Argumentos da defesa e acusações
As advogadas responsáveis pelo caso sustentam que não há fundamentos ou evidências que justifiquem a manutenção da custódia. Durante o processo, a defesa argumentou que o envio de ajuda humanitária por meio de uma flotilha não possui qualquer vínculo com organizações classificadas como terroristas por Israel. Além disso, os representantes legais pontuaram que a legislação israelense não deveria ser aplicada, dado que os ativistas foram interceptados em águas internacionais, a mais de mil quilômetros de Gaza, e não possuem cidadania israelense.
Apesar das contestações, o magistrado responsável manteve a detenção baseando sua decisão em provas sigilosas, que não foram compartilhadas com os advogados dos acusados. O episódio teve início na última quarta-feira, quando embarcações da missão humanitária foram abordadas por forças israelenses próximo à Grécia. Após a interceptação, Ávila e Abukeshek foram transferidos para uma unidade prisional em Askalan, onde, segundo relatos, teriam sofrido episódios de violência física e tortura.

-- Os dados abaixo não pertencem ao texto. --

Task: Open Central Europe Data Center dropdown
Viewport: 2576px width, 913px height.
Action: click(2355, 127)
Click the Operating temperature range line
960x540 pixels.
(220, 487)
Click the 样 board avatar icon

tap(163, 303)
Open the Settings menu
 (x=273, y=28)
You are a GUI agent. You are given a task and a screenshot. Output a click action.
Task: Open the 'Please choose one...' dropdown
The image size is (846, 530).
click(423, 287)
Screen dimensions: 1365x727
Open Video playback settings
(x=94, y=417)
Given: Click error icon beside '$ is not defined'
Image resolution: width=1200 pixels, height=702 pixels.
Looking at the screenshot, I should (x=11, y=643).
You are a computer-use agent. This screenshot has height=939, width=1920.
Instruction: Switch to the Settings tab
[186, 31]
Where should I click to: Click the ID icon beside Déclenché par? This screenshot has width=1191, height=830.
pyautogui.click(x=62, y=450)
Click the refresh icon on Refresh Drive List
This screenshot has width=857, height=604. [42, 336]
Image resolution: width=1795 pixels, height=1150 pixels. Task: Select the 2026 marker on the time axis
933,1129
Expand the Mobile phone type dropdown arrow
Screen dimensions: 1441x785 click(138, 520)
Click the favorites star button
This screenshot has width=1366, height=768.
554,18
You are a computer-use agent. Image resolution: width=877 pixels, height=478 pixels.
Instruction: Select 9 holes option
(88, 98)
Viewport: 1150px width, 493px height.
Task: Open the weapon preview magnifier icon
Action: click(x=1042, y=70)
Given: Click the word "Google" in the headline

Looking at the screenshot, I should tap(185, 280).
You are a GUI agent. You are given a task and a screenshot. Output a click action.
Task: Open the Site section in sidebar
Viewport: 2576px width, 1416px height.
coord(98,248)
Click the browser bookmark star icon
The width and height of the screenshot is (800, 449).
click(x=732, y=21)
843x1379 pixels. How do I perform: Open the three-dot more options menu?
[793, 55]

Posicionamento diplomático
O Itamaraty confirmou que a embaixada do Brasil em Tel Aviv acompanha o caso de perto, realizando visitas consulares e monitorando as audiências judiciais para garantir assistência ao cidadão brasileiro. O governo brasileiro, em conjunto com a Espanha, emitiu uma nota oficial condenando a abordagem em águas internacionais e classificando a retenção dos ativistas como uma violação do direito internacional, exigindo a liberação imediata de ambos.
Enquanto a situação jurídica permanece incerta, uma campanha internacional ganha força nas redes sociais, buscando mobilizar cidadãos do Brasil, da Espanha e da Suécia para pressionar as autoridades israelenses pela soltura dos detidos. O contexto regional permanece crítico, com o Ministério da Saúde de Gaza reportando um saldo de mais de 72 mil mortos e 170 mil feridos desde o início do conflito, em outubro de 2023.